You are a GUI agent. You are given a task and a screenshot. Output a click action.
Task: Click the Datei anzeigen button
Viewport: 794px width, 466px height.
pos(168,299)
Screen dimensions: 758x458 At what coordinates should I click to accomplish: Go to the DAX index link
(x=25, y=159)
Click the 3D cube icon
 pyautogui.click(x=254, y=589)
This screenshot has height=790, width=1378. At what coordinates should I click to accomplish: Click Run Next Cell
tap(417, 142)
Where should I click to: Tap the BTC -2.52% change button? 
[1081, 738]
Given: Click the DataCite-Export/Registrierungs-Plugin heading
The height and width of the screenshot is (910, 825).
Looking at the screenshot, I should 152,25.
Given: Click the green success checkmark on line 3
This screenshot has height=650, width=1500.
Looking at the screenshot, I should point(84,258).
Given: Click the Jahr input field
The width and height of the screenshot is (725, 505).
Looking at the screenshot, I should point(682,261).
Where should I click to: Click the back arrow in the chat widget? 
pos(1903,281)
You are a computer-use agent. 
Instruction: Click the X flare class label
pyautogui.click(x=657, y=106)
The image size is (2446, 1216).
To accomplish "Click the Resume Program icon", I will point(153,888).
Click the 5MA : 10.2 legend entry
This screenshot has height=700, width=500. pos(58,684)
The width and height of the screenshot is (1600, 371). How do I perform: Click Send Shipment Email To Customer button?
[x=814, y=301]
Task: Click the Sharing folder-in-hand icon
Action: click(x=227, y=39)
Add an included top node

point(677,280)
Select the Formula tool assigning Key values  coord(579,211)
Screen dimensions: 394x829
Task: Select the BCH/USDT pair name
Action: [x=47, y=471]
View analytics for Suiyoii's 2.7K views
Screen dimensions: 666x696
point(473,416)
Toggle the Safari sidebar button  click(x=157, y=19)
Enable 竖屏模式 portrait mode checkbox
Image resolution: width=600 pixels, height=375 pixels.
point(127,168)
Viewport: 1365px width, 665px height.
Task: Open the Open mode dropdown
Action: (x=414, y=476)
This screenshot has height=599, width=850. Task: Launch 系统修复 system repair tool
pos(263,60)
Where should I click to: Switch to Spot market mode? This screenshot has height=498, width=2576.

▶ _Aim of the exercise_
Count the lines above that contain the string "what", with case counting. Reply with the number alone.

▶ _Output for this exercise_
2